Stored records
*** Block opens ***
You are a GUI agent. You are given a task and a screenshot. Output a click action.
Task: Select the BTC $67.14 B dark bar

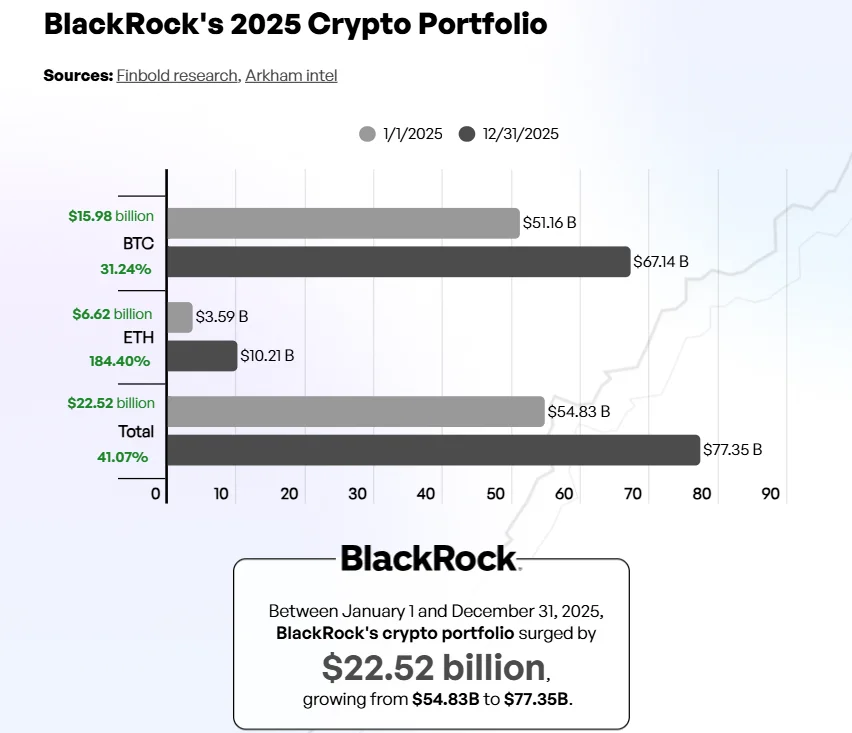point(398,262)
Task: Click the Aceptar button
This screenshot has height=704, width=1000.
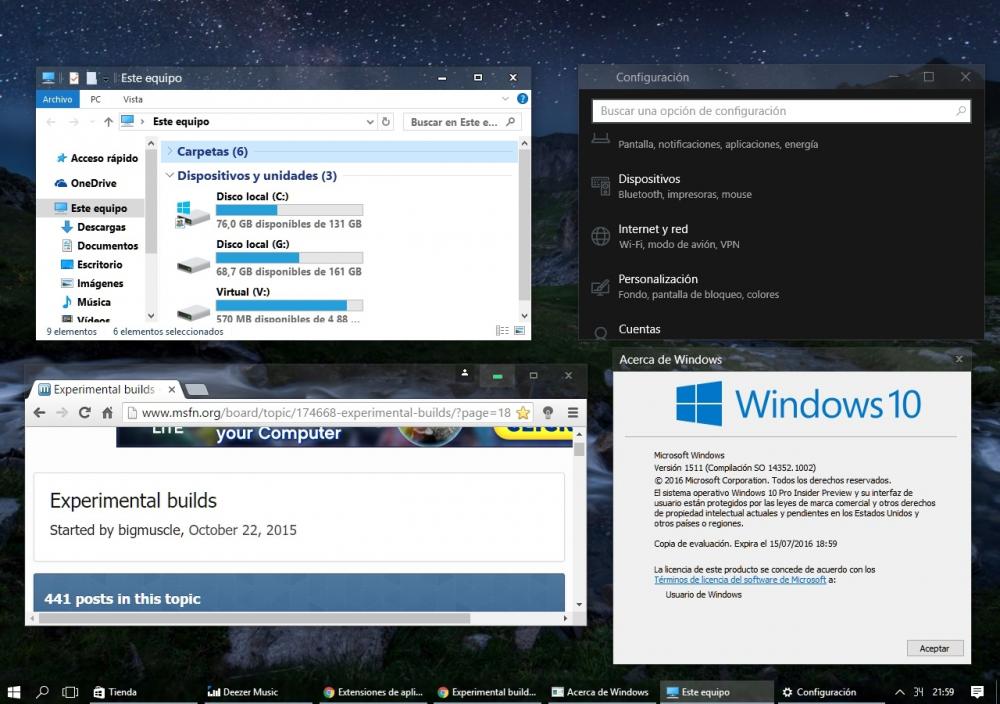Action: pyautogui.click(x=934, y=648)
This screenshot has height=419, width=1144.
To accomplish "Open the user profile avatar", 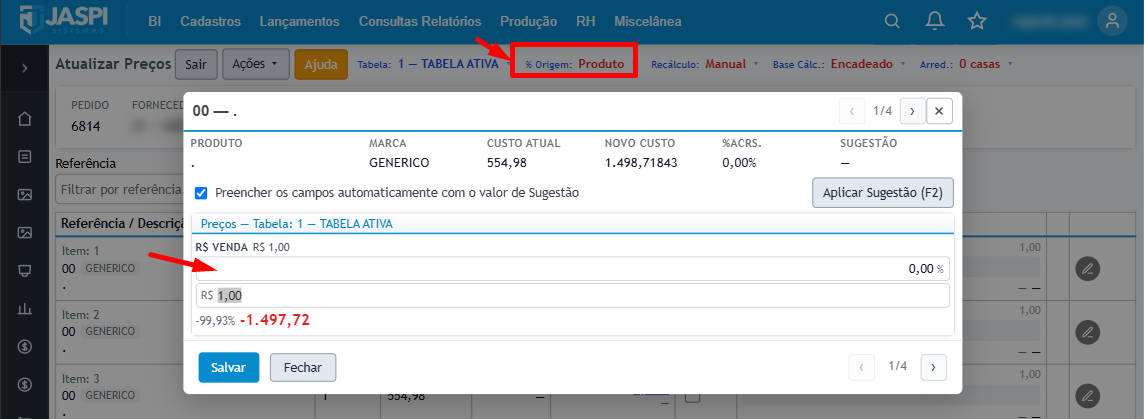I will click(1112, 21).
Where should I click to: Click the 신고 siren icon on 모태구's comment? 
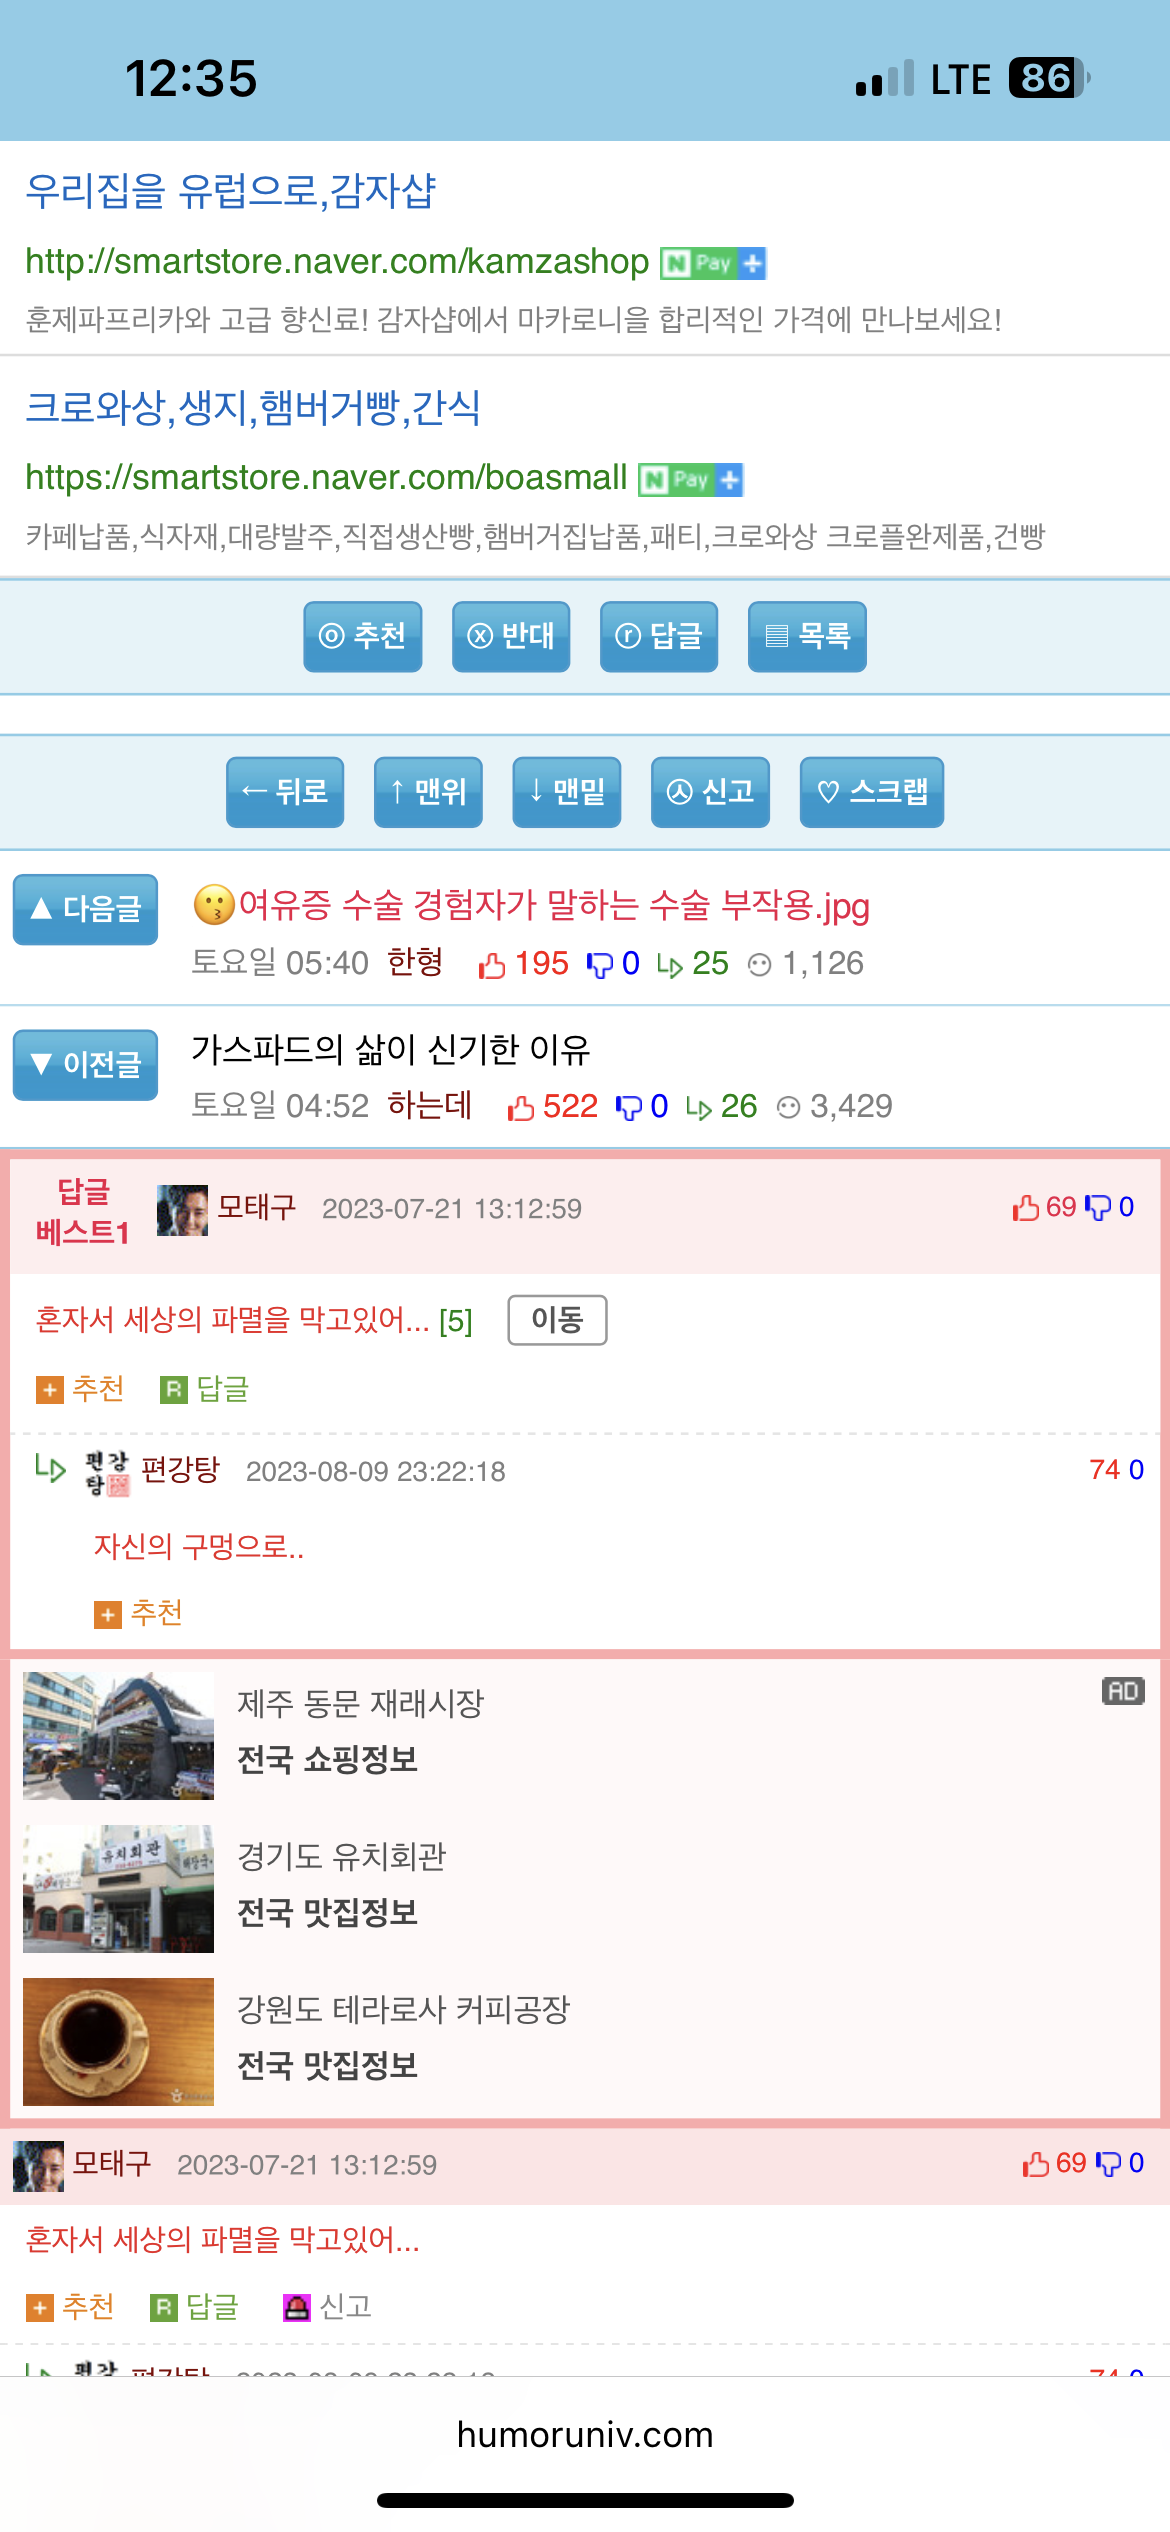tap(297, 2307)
*** Block closes ***
**WHAT YOU ARE ASKED TO DO**
Working from the line containing "Where should I" to the last line of the data, retype every line exactly, both ends included, and leave out all pictures.

**EXERCISE OUTPUT**
Where should I click to: Click the 신고 siren icon on 모태구's comment? 
tap(297, 2307)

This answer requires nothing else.